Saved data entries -

########################################

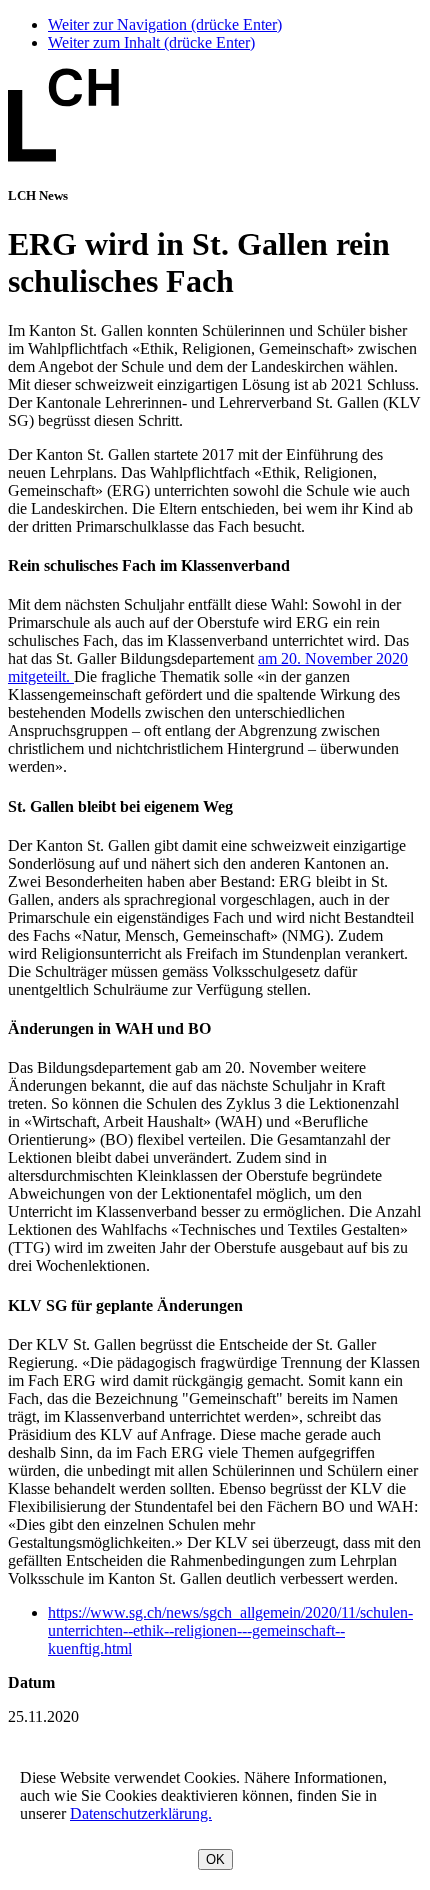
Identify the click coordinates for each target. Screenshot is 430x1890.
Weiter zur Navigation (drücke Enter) (165, 24)
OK (215, 1859)
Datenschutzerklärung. (141, 1813)
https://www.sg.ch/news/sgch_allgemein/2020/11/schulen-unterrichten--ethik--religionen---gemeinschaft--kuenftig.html (230, 1630)
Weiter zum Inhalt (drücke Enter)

########################################

EXERCISE OBJECTIVE - All lines from the one containing "Datenschutzerklärung. (141, 1813)" through the end of the records, both ends included, are to be quoted exactly; please add nothing else.

RESULT OF THIS TASK -
Datenschutzerklärung. (141, 1813)
https://www.sg.ch/news/sgch_allgemein/2020/11/schulen-unterrichten--ethik--religionen---gemeinschaft--kuenftig.html (230, 1630)
Weiter zum Inhalt (drücke Enter)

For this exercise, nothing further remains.